Storytelling – in all its media: ritual, symbol, and narrative – runs deep in us. It’s how we greet strangers as friends, and how we tell them and ourselves the truth about us.
We have an opportunity this afternoon to experience a ritual of renewal of civic space, during the Congo Square Sacred Marketplace, from noon until 6pm today. The marketplace features food vendors, children’s activities, health screenings, drum and dance workshops, tours of the Sculpture Garden in Armstrong Park, and music and dance performances. And at 3pm today, the City of New Orleans Park and Parkways department will unveil a restored Congo Square historic marker as a special event. If you’re able, I encourage you to go and experience the marketplace in this frame of civic storytelling. This is how civic space is supposed to work.

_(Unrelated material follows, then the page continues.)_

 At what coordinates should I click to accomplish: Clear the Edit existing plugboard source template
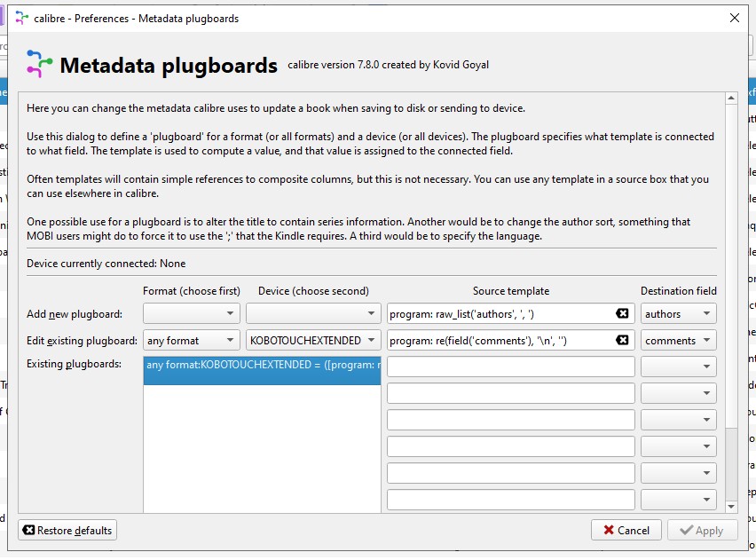point(622,340)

Rebecca Parker and Rita Brock discovered in their journey through the world of early Christian art that images of rescue from danger, of blessing, and of healing were the most common themes before the tenth century. Also, depictions of paradise. But this was not a paradise of life-after-death. It was a paradise of here-and-now. The word “paradise” came into the Hebrew and Greek languages, and ultimately into our own, from a Persian word that meant “a walled garden.” It implied cultivation during life-before-death. Maybe God has a perfect garden in Heaven, or had the perfect garden in Eden long ago; either way, “paradise” was a symbol of the possibility of cultivating at least a pretty-good garden together, now, right where we are. It was a symbol of a good and just society that can be, if we build it and maintain it. Cultivating whole selves and a just society. Spiritual practice. Moral purpose. Justice and peace.

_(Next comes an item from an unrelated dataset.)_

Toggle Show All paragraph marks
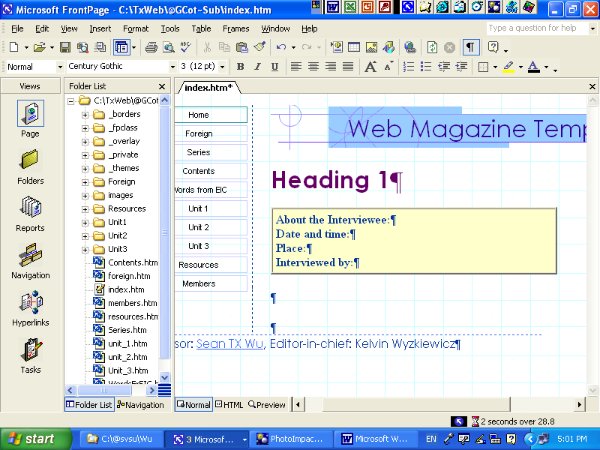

The symbols that worked for the early church, expressing its resistance to the violent abuses of empire, held on as long as the Church formed during Roman times still functioned within a classically-rooted Graeco-Roman culture, but they lost their power with the rise of the Empire of Charlemagne. That new power center, rooted in a different cultural heritage, produced artists who favored depictions of the dead Jesus. Human suffering replaced human labor as the path to paradise. And paradise grew ever more remote.

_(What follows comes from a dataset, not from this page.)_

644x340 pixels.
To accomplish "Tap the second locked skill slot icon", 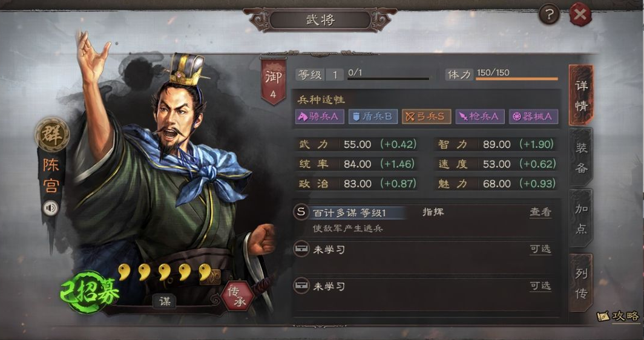I will 301,286.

How we tell our collective story – the many stories of which the collective is composed – guides our imagination of what can be, and shapes our descendants’ hopes of building a just society, of cultivating a garden bearing fruit in human wholeness and peace. It’s important work for neighbors to do together. It can connect us to our noblest ideals, our highest resolve, and our best selves. And it can make a difference in our ability to produce just and peaceful outcomes in civic affairs for all our neighbors.
Hope to see you today in Congo Square! Amen.